Na nowej płycie Andrzeja Piasecznego znalazła się piosenka "Przedostatni", która jest protest songiem artysty.
Prowadzący rozmowę w Radiu ZET zauważył, że wokalista śpiewa "nigdy takich sytuacji, czego znów zakazać chcą".
Buntuję się przeciwko wszystkim politykom, niezależnie spod jakiej flagi są i pod jaką flagą chcieliby maszerować. Być może są tacy, którzy mogą zrobić dużo dobrego, ale jest wielu takich, którzy robią bardzo dużo złego. To, że dziś możemy wywiesić sobie flagę na balkonie, to jeszcze nie jest postęp na miarę XXI w. – mówił Piasek podczas rozmowy.

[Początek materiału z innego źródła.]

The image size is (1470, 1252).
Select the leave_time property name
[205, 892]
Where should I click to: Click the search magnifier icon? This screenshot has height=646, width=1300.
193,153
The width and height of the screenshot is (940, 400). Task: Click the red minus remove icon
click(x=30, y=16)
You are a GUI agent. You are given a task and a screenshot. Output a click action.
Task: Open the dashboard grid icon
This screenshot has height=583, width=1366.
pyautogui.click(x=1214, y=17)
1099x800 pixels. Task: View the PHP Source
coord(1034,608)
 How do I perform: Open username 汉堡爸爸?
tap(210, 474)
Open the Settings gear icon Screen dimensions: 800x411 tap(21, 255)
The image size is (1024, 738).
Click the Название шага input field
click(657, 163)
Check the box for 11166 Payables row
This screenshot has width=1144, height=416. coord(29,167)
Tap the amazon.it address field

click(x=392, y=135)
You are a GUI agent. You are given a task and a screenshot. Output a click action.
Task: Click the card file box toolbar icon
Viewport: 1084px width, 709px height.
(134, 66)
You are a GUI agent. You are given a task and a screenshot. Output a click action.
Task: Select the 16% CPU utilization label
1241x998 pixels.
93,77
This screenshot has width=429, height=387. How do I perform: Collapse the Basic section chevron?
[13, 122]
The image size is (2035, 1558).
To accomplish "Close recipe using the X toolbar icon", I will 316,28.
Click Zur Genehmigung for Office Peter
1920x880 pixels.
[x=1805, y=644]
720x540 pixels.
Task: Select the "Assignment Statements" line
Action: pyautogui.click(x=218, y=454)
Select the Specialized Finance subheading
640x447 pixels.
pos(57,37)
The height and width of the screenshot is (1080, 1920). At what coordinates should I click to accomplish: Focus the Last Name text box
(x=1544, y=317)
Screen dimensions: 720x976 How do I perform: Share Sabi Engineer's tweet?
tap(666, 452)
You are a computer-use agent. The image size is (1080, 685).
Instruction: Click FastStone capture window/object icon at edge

Jeżeli to jest nawet bardzo delikatny protest song, to pozostaje on protest songiem. Wiem, że jest wielu ludzi, którzy nie chcą się mieszać w politykę i być może mają rację, ale niestety polityka nas ściga. Siedzi nam na plecach. Jesteśmy w tym kraju obywatelami i niestety ci panowie tam sterują naszym życiem. Nie jesteśmy w stanie odłączyć się od tej polityki. Więc piszę tak jak potrafię. Delikatnie, powoli i spokojnie. Jest bardzo ważny moment w drugiej zwrotce piosenki: "Wolności moja bądź wolną". Nie robię nic złego. Niech ci ludzie pozwolą mi być kim jestem, takim jakim jestem – powiedział.